Author: Lisa Genova
Publisher: originally self-published, later acquired by Simon & Schuster
Publication Date: 2007
Synopsis from Goodreads:
Alice Howland is proud of the life she worked so hard to build. At fifty years old, she’s a cognitive psychology professor at Harvard and a world-renowned expert in linguistics with a successful husband and three grown children. When she becomes increasingly disoriented and forgetful, a tragic diagnosis changes her life–and her relationship with her family and the world–forever.

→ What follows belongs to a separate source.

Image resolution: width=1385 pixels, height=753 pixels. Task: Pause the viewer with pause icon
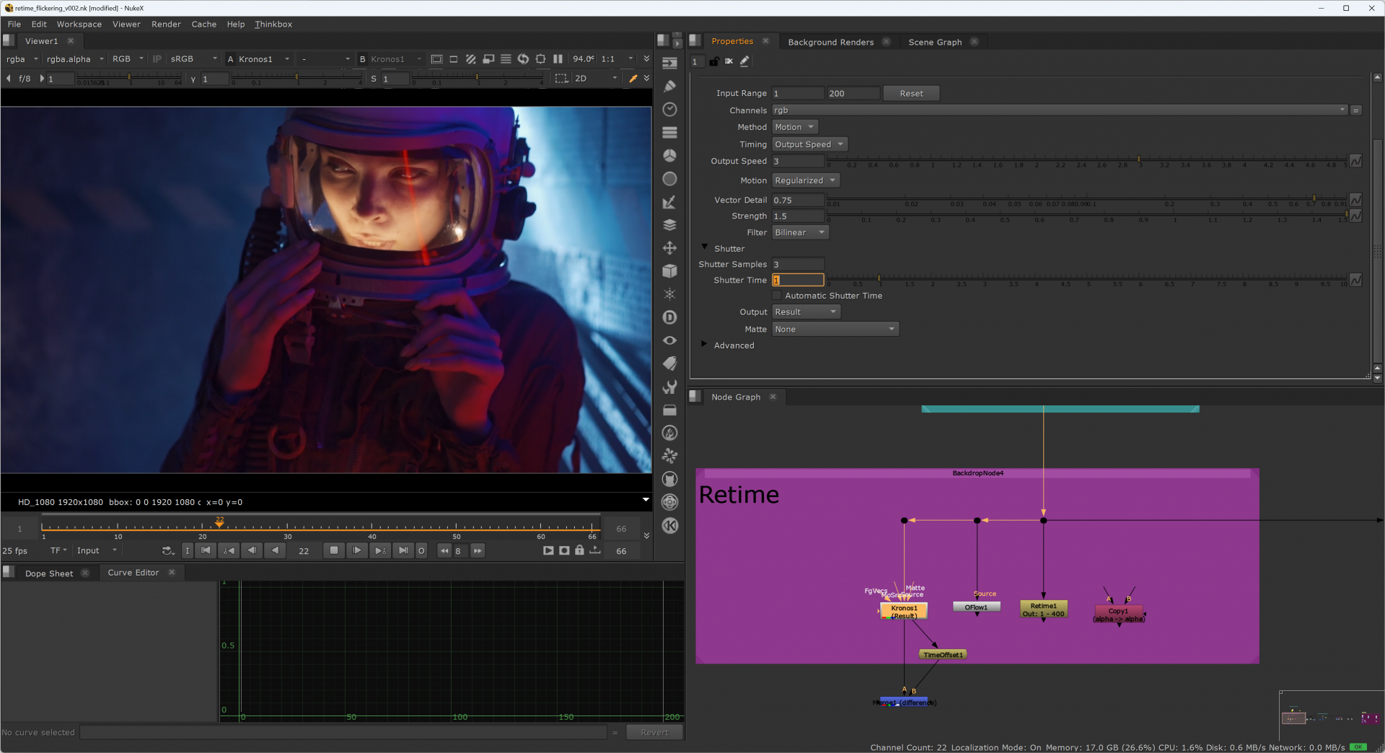558,59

I’ve read a few stories about Alzheimer’s Disease, but the perspective has always been the same: the family watching their loved one slowly lose their memories and selves to the disease. Still Alice was different and it was shocking and often frightening to read. Genova’s story gets you right into Alice Howland’s head as her mind begins to slip away from her, slowly at first, but increasingly quicker. I felt like this perspective was eye opening and really honest. Although a work of fiction, Genova’s novel made me feels Alice’s fear, her despair, and her confusion at the loss of those precious memories that make up a life. When Alice is lost or disoriented, I did too. When she was devastated, I was too. I couldn’t help but connect with the family as their mother slipped away from them only little bit at a time.

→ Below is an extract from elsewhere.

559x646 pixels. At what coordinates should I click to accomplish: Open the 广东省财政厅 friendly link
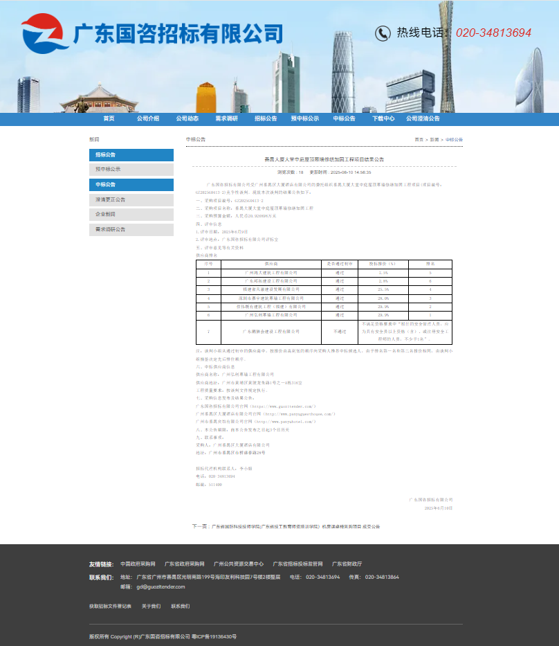click(x=347, y=564)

I know many others have called this book “clinical” or felt like it was “professor telling you the story” rather than the patient telling the story. I however, must completely disagree. Alice’s whole world is about knowledge and teaching. As a Harvard professor, she is driven to understand the disease as a whole. Learning about the disease in a more “clinical” fashion only serves to strengthen the story. It makes Alice real and it makes her suffering even greater. A wonderfully told story.